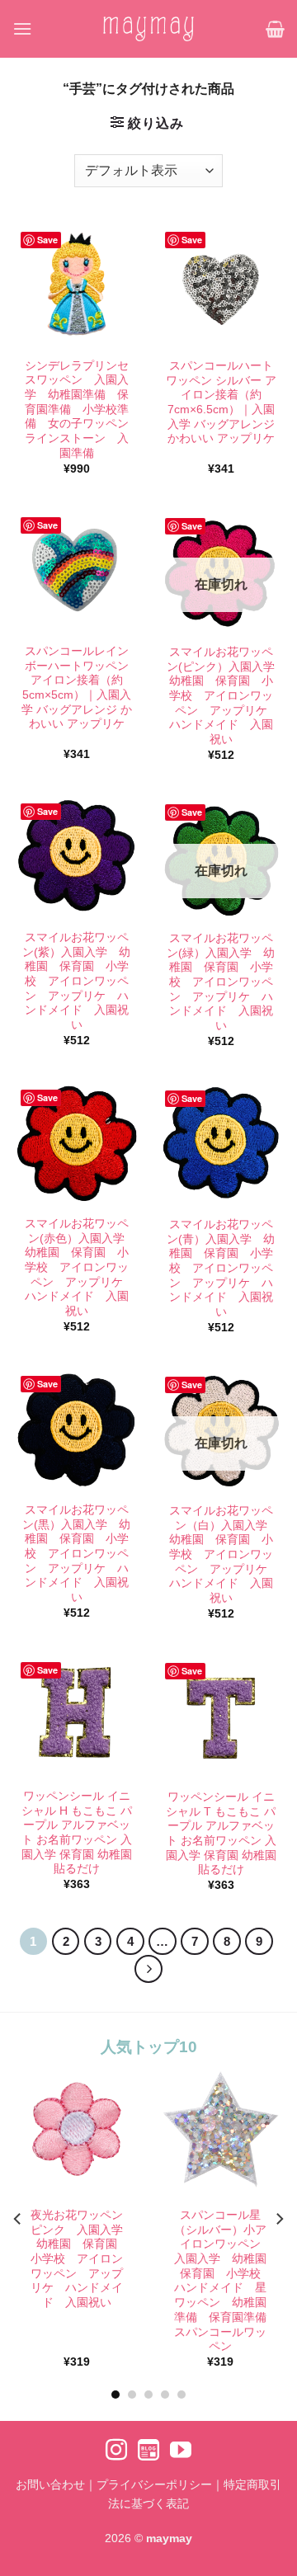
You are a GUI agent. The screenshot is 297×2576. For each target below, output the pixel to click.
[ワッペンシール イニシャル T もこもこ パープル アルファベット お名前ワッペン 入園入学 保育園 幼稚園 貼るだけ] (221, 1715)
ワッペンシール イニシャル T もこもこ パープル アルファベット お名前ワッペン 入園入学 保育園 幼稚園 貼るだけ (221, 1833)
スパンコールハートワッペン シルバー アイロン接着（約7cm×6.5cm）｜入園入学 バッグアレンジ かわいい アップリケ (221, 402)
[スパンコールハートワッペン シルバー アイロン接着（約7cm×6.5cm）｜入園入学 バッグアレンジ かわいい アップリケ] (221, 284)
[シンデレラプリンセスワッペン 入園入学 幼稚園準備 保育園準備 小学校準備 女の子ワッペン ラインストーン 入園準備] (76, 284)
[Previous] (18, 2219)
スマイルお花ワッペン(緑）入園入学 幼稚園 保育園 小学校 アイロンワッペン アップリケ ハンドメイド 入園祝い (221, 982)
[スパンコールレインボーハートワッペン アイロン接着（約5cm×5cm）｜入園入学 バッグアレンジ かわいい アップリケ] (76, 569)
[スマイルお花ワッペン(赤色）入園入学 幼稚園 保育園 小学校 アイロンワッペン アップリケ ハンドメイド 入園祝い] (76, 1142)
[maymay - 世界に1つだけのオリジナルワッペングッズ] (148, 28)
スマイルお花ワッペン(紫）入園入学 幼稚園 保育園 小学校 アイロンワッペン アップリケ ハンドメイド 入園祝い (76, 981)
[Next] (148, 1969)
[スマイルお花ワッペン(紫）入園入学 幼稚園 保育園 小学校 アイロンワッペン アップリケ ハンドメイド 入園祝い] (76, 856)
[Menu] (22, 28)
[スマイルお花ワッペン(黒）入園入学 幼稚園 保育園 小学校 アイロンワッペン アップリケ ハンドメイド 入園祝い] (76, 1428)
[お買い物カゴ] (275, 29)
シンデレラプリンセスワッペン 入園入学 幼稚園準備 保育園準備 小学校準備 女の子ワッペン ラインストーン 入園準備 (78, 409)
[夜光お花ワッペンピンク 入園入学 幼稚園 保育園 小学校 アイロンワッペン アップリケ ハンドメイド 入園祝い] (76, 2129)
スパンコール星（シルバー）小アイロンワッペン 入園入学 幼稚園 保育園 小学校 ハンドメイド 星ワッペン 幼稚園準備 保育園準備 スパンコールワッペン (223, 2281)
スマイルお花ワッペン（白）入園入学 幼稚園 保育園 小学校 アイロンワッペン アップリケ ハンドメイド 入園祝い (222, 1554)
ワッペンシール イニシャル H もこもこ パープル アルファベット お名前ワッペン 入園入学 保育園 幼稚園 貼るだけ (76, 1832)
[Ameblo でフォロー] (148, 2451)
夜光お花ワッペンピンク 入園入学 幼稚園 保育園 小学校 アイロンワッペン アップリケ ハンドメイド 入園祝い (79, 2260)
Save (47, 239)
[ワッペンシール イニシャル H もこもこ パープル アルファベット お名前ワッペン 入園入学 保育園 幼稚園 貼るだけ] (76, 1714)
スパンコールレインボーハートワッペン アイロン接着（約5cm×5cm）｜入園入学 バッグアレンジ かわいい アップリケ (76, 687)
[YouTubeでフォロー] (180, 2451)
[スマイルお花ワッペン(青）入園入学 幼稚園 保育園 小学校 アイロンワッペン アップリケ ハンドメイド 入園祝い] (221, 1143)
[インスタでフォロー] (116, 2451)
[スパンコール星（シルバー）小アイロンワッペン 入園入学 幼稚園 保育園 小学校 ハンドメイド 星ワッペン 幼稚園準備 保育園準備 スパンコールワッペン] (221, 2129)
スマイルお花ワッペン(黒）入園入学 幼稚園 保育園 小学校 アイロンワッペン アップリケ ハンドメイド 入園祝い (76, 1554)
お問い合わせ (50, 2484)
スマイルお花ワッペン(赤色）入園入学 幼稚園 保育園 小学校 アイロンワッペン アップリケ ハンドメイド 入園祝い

· · · · · · ·

• [How to complete this task]
Here the output must be the lines above from the line with "アップリケ (221, 402)" to the line with "スマイルお花ワッペン(緑）入園入学 幼稚園 保育園", both included, duplicated word for word and nothing else.

• [Solution below]
スパンコールハートワッペン シルバー アイロン接着（約7cm×6.5cm）｜入園入学 バッグアレンジ かわいい アップリケ (221, 402)
[スパンコールハートワッペン シルバー アイロン接着（約7cm×6.5cm）｜入園入学 バッグアレンジ かわいい アップリケ] (221, 284)
[シンデレラプリンセスワッペン 入園入学 幼稚園準備 保育園準備 小学校準備 女の子ワッペン ラインストーン 入園準備] (76, 284)
[Previous] (18, 2219)
スマイルお花ワッペン(緑）入園入学 幼稚園 保育園 小学校 アイロンワッペン アップリケ ハンドメイド 入園祝い (221, 982)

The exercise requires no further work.